Opinião

O Tucano, o Médico e o Monstro

20 jan 2018, 11:48 - atualizado em 20 jan 2018, 11:48

Por Terraço Econômico

O clássico do escritor escocês Robert Louis Stevenson, lançado no Brasil sob o título “O Médico e o Monstro”, explora de maneira inédita e soberba a dualidade da alma humana, com suas partes boa e má. Na trama, Dr. Henry Jekyll é um médico obcecado pela possibilidade de isolar o quinhão bom que existe em cada pessoa, libertando-o de sua contraparte ruim. Seus experimentos acabam por despertar seu alter ego, Mr. Edward Hyde, um monstruoso assassino.

A temática da bipolaridade voltou a ser tratada diversas vezes na ficção. Na triste realidade da política brasileira, personagens com vícios e virtudes acentuadas, do tipo que “rouba, mas faz”, também não são raros. Mas poderia um partido político ser dotado de duas personalidades altamente antagônicas?

O PSDB nasceu no final dos anos oitenta, com viés ideológico social-democrata e traços de liberalismo econômico. Além de contar com nomes proeminentes no cenário político, como Mário Covas e Franco Montoro, o partido se notabilizou por possuir os melhores quadros técnicos em diversos campos, incluindo economia.

Essa combinação permitiu que, sob o comando de Fernando Henrique Cardoso, fosse implementado o Plano Real, que livrou o Brasil de mais de uma década de inflação fora de controle. Além disso, foi estabelecido o chamado tripé macroeconômico, com câmbio flutuante, regime de metas de inflação e superávits primários, que possibilitou ao Brasil aproveitar os bons ventos internacionais da primeira década dos anos 2000, atingindo um crescimento médio do PIB superior a 3% ao ano. Não é exagero dizer que o PSDB foi o médico que curou o Brasil de suas mais severas mazelas econômicas à época.

Suas virtudes diferenciam os tucanos dos seus pares no pódio das grandes legendas nacionais, PT e PMDB. Seus vícios, porém, são absolutamente ordinários. A Operação Lava-Jato jogou luz sobre o modus operandi, digamos, pouco republicano de algumas das mais relevantes figuras do partido na atualidade e, principalmente, do seu presidente, Aécio Neves.

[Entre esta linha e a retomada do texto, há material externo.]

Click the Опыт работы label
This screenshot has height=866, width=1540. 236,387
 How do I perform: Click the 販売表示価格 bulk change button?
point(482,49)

Diante das fortes evidências, o PSDB contentou-se com o seu licenciamento da presidência (revogado à sua conveniência) e apoiou-o na votação do Senado que suspendeu a decisão do Supremo Tribunal Federal de afastá-lo do mandato e impor-lhe recolhimento noturno.

Concomitantemente, o partido claudicou em relação ao desembarque do (mais que suspeito) governo Temer. Se ainda restava alguma dúvida sobre sua leniência com relação a desvios de conduta, os tucanos escolheram o delatado Geraldo Alckmin como seu presidente, tornando-o pule de dez para representá-los nas eleições presidenciais do ano que vem. O PSDB é um dos monstros da chamada “Velha Política”.

No enredo da ficção, diante da incapacidade de controlar as aparições de sua personalidade maligna, Dr. Jekyll comete suicídio. Na vida real e de viés, ou os tucanos realizam a ambição do médico e isolam sua porção nociva, ou serão mortos por ela.

 João Marco Cunha – Mestre em economia pela FGV-Rio e Doutor em Engenharia Elétrica pela PUC-Rio.